- TÂCHES
- a) Dans le texte sur Bertine, remplacez « adolescent » par « lycéen », puis recopiez le passage qui commence à « Du fait de sa » et finit à « qu'un enseignant ordinaire. ».
- b) Reprenez le texte sur Bertine et poursuivez-le à partir de l'endroit où il s'arrête.

- TEXTE AFFICHÉ
Du fait de sa propre expérience quand il était adolescent, Bertine aime travailler auprès de jeunes à risque. Il peut établir des liens avec eux à un niveau plus profond qu'un enseignant ordinaire.
« On ne se pose jamais la question inverse : ‘Comment les réfugiés peuvent-ils enrichir notre communauté ?’ »
« Je peux comprendre ce qu'ils traversent, ce que c'est que de se passer de nourriture, de penser que c'est vous contre le monde entier, de ne pas comprendre l'anglais », dit-il. « Mais je me dis aussi que c'est pour moi l'occasion de leur montrer que maintenant on est ensemble, qu'on va travailler ensemble pas à pas et qu'ils peuvent vraiment réussir. »
Ses anciens étudiants reviennent souvent le voir, même des années plus tard, pour lui demander des conseils ou de l'aide par rapport aux difficultés qu'ils traversent. Sur les réseaux sociaux, il n'a pas meilleurs soutiens et ils postent souvent des commentaires enthousiastes à son sujet.

- DONNÉES ENREGISTRÉES
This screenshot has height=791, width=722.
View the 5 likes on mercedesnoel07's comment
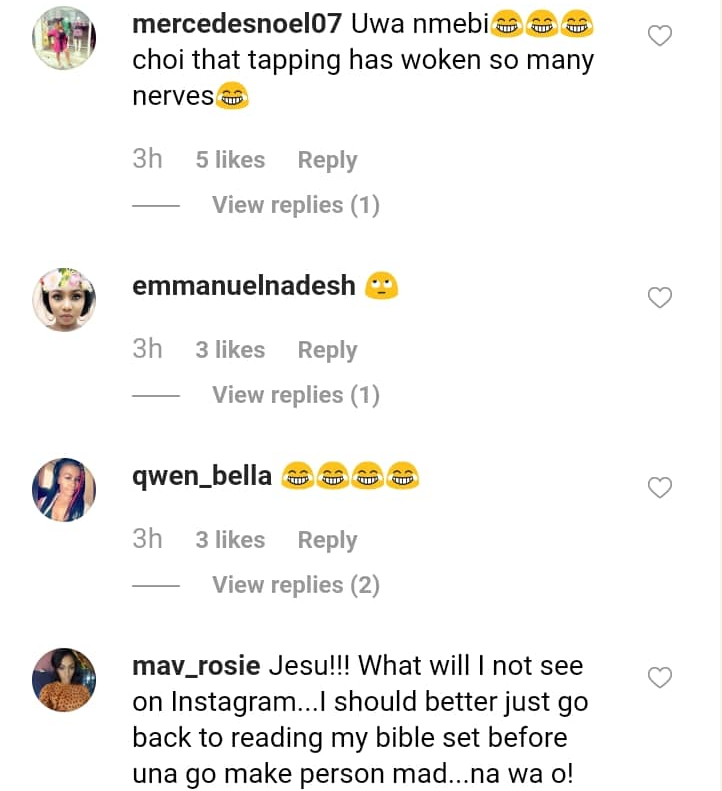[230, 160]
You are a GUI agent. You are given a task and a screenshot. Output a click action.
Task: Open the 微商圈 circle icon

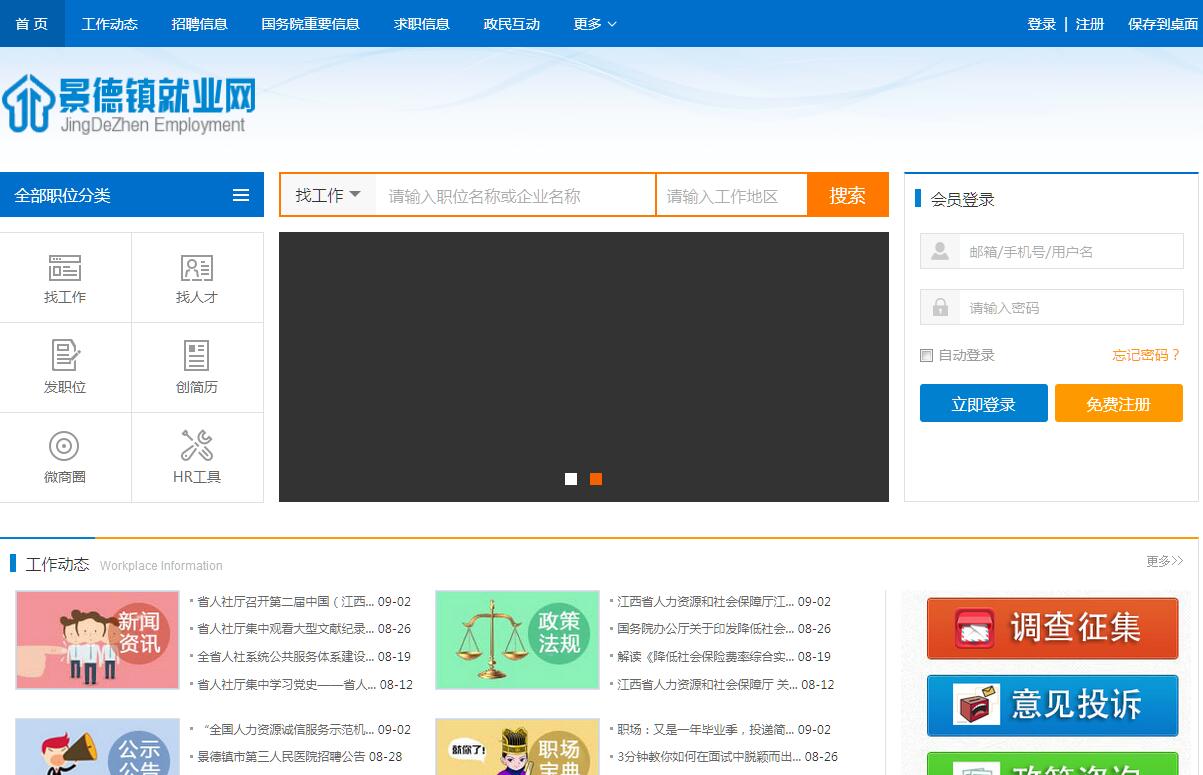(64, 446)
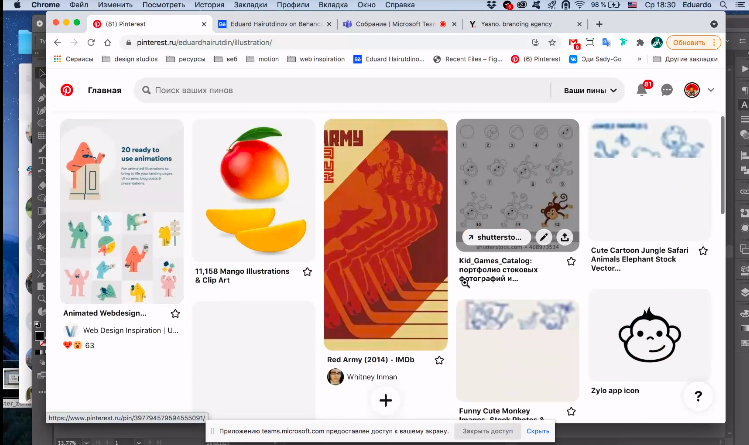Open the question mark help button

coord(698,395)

* * *

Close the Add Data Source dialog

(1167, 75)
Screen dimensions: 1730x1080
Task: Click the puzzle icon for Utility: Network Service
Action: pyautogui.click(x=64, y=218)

- RÉPONSES PAR TÂCHE
- a)
Du fait de sa propre expérience quand il était lycéen, Bertine aime travailler auprès de jeunes à risque. Il peut établir des liens avec eux à un niveau plus profond qu'un enseignant ordinaire.

- b)
Au musée Guggenheim, Bertine commente une peinture abstraite avec Giselle, sa fille de huit ans. La fillette voit un papillon rose et jaune aux ailes déployées tandis que Bertine verrait plutôt une huître. L'ancien réfugié se réjouit que l'art enrichisse l'imagination. « On peut regarder la même peinture et y voir des choses complètement différentes », dit-il.
Tableau après tableau, il lance la conversation avec sa fille pour connaître son point de vue et répondre à ses questions. Même touriste, Bertine laisse transparaître l'enseignant qu'il est au plus profond de lui-même.